La création du groupe de comparaison est une étape cruciale dont dépend en grande partie la validité des résultats obtenus. Un certain nombre de méthodes existent pour faire l’évaluation d’impact. Elles diffèrent par la manière dont est choisi le groupe de comparaison et par la façon dont on fait la comparaison entre les deux groupes étudiés. Le site du J-PAL les regroupent dans un tableau.
On y trouve notamment les méthodes suivantes :
• « Pre-post » : consiste à mesurer l’évolution des personnes participant au programme.
• « Differences in differences » (« diff in diff »): consiste à comparer l’évolution des personnes ayant participé à celle des personnes n’ayant pas participé – ce deuxième groupe n’étant pas choisi identique statistiquement au premier.
• « Statistical matching » : consiste à sélectionner pour chaque personne du groupe participant au programme une personne n’y participant pas, identique du point de vue de différents critères dépendant du programme. On compare ensuite les deux groupes.
Les chercheurs du J-PAL ont choisi la méthode de l’évaluation randomisée. Cette méthode, que nous écrivons plus précisément dans la partie La contrefactuelle, consiste à procéder à la répartition des individus dans les groupes de test et de contrôle de manière aléatoire.
Le site du J-PAL affirme sans ambages que, parmi les différentes méthodes, « les évaluations aléatoires sont les plus performantes » dans l’optique de créer une bonne contrefactuelle. Par ailleurs, le choix des chercheurs affiliés au J-PAl de se concentrer sur des évaluations aléatoires est renforcé par le sentiment qu’ils ont que si les « autres méthodes ne donnent pas toujours la mauvaise réponse, […] elles reposent plus sur des hypothèses ». Hypothèses dont il est « généralement impossible et toujours laborieux [d’assurer] l’exactitude », selon ce qui est expliqué sur le site des tenants des évaluations randomisées. Au contraire, les chercheurs du J-PAL sont confiants dans le fait que les évaluations aléatoires échappent « aux débats houleux sur les hypothèses » – affirmation toutefois discutée par de nombreux acteurs.

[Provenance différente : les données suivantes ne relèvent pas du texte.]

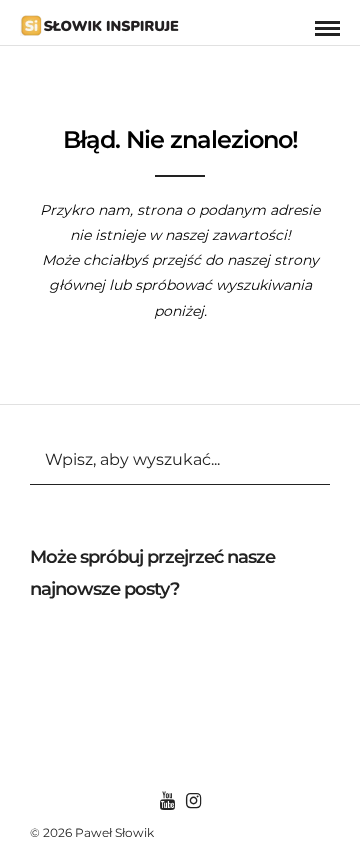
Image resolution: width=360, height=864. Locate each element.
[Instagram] (193, 801)
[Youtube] (167, 801)
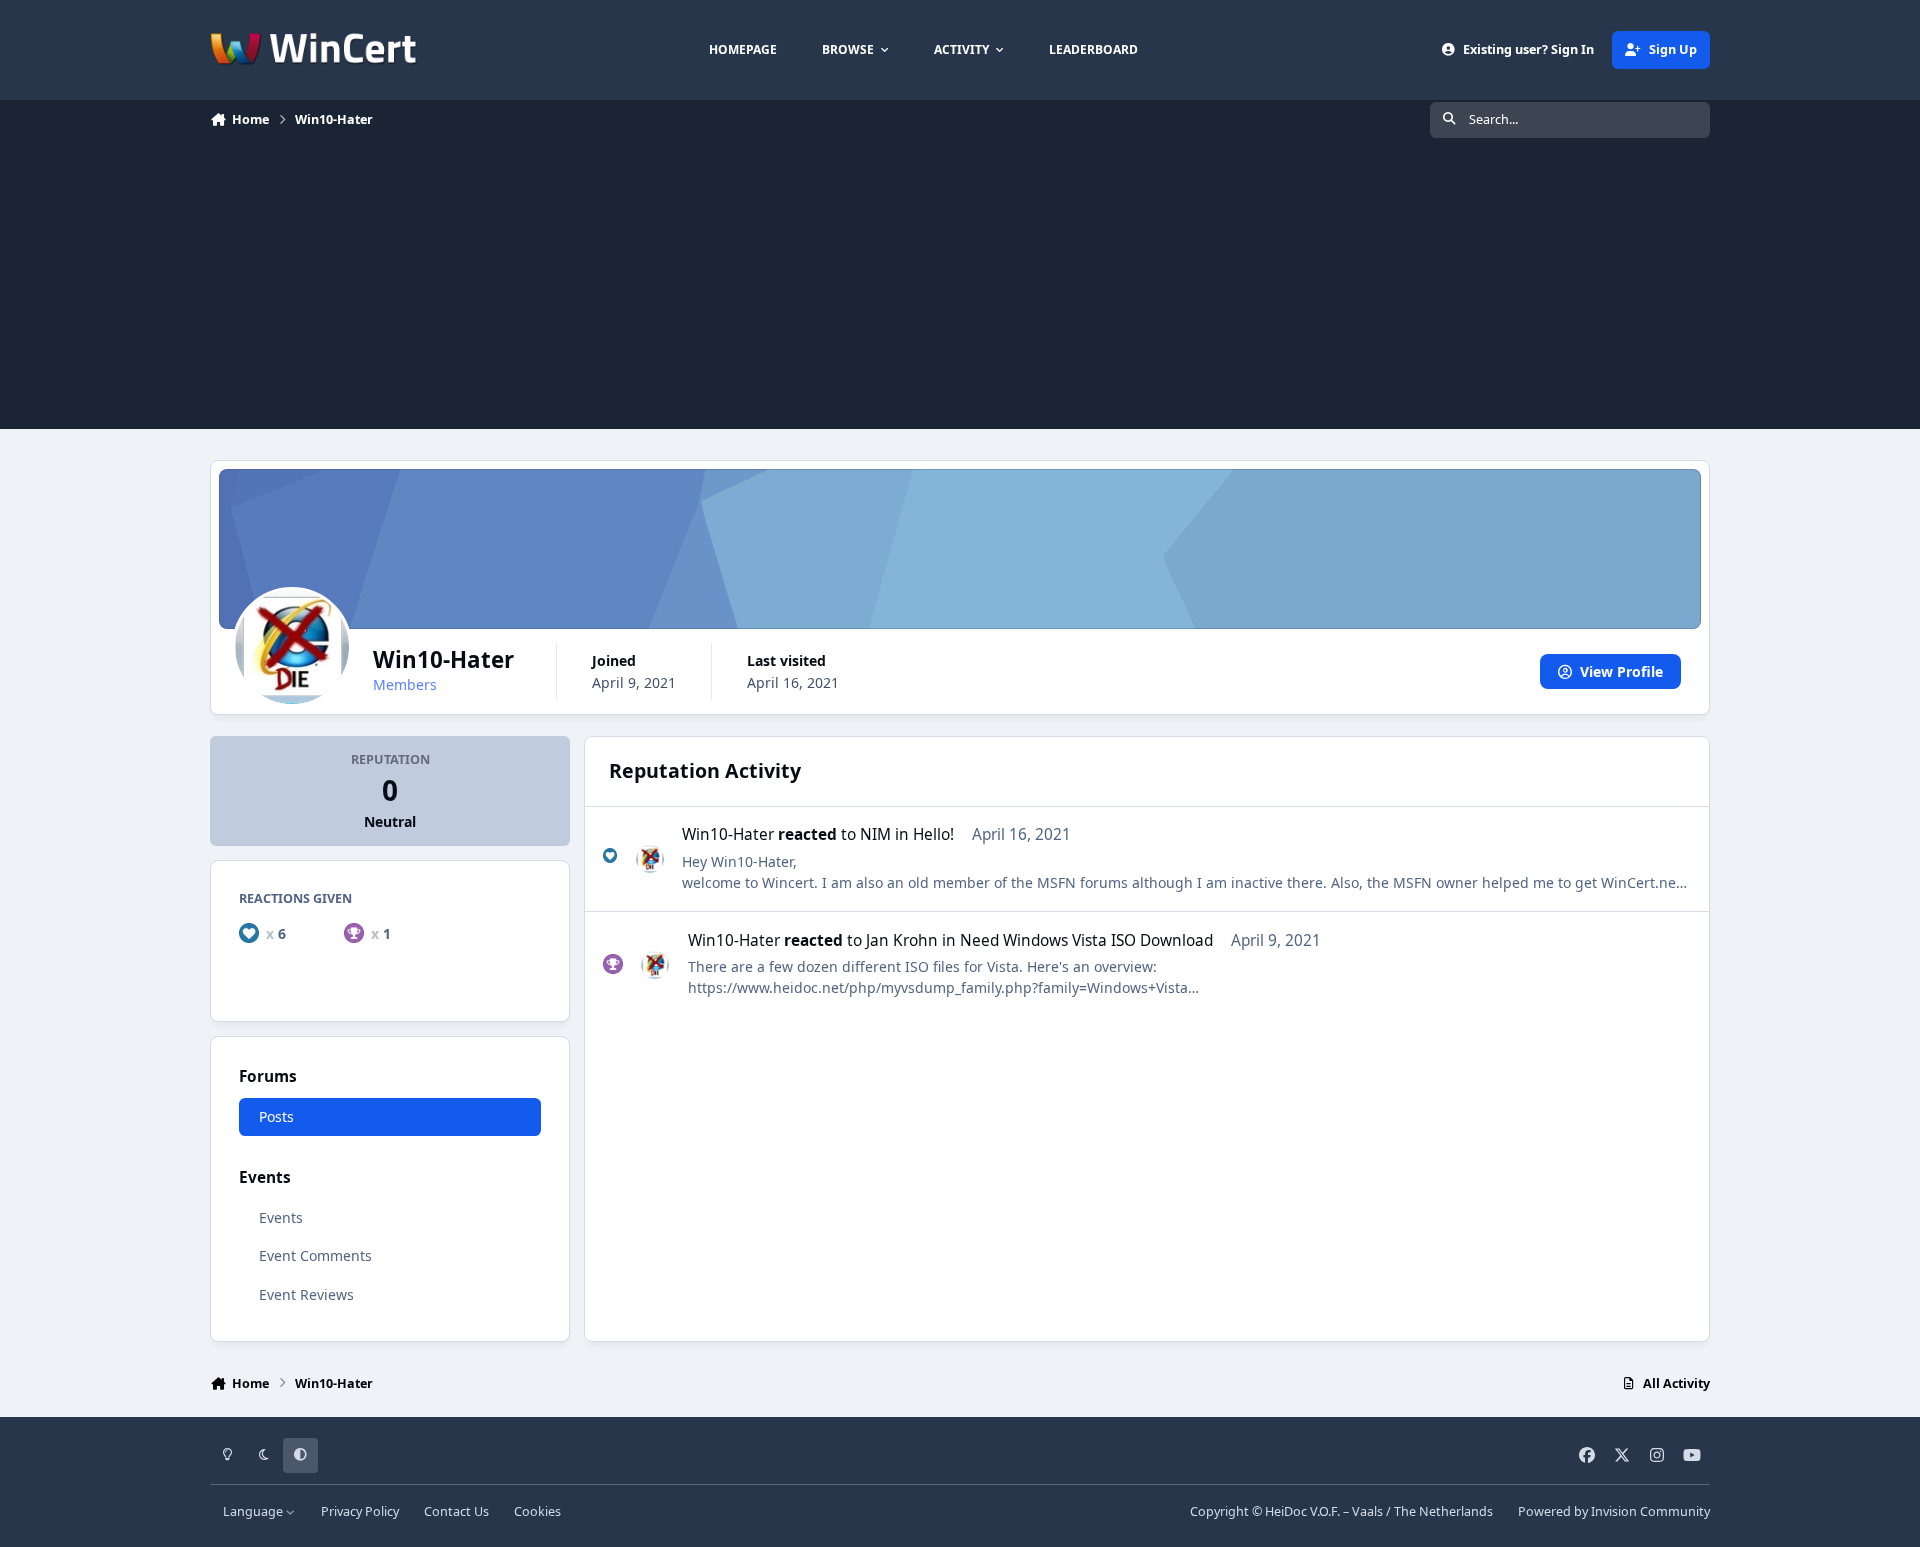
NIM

Les chercheurs du J-PAL placent donc une confiance très forte dans les potentialités de leur méthode et vont jusqu’à partir du principe qu’elle supplante l’ensemble des autres méthodes d’évaluation d’impact. Le parti pris du tableau qui va jusqu’à classer l’évaluation aléatoire dans la catégorie « Méthode expérimentale » tandis que toutes les autres méthodes sont regroupées dans la catégorie « Méthodes quasi-expérimentales » est un bon exemple de l’apparent dénigrement voué aux autres méthodes.
Partant de ces différentes considérations, les tenants des évaluations aléatoires considèrent, à l’instar d’Ilf Bencheikh[ref] Directeur-Adjoint au J-PAL Europe, que contrairement aux RCT pour lesquelles « on est très sûr des résultats dans l’expérimentation », « pour les autres méthodes, « avant/après », « matching », « diff and diff », on n’est jamais complètement sûr de la validité interne » – c’est-à-dire la force du lien de causalité entre le programme et l’effet observé – « et on doit ainsi prendre d’autant plus de pincettes pour la validité externe » – c’est-à-dire la capacité à tirer des conclusions plus générales du résultats de l’évaluation.
Le site du J-PAL conclut que « les autres méthodes fournissent souvent des résultats trompeurs, lesquels entraînent les responsables politiques à prendre des décisions erronées ».